Faure never achieved the status of his contemporary, Claude Debussy, who called him “the master of charms.’’ But they share similar gifts, and a distinct, refined musical voice. Faure expressed himself in subtle shades and colors, and clothed his ideas within the classical precepts of order and restraint. If any composer can be thought of as polite, it was Faure. But this is not to imply that his music won’t move the listener; to the contrary, its passion is what makes it so appealing.

 

The sensuous language of the Piano Quartet in C Minor is among of his strongest creations. Faure completed it following an ill-fated love affair with the daughter of a prominent family.
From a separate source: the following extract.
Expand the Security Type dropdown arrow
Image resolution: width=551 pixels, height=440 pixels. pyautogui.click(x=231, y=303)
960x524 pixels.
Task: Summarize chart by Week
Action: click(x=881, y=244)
He received no commission for the work, and no doubt wrote it under emotional stress.

 

The tender melodies of the opening movement seem to come directly from his troubled heart, and the remarkable synthesis between piano and strings are a delight to hear unfold. The A delicate scherzo follows (note how he places the scherzo second, as opposed to its traditional role in the third movement), with plucked strings fluttering around a spacious piano melody and an abrupt tempo change.

 

The rising scales in the mournful adagio feel like a person breathing, and the section ends as quietly as it began. The finale harks back to the opening movement, adding unity to the whole, and borrows the rise and fall of the preceding section. The viola plays a lament soon taken up by the violin and cello, followed by a few moments of reflection, then the pulse quickens as the group wraps things up with an animated coda.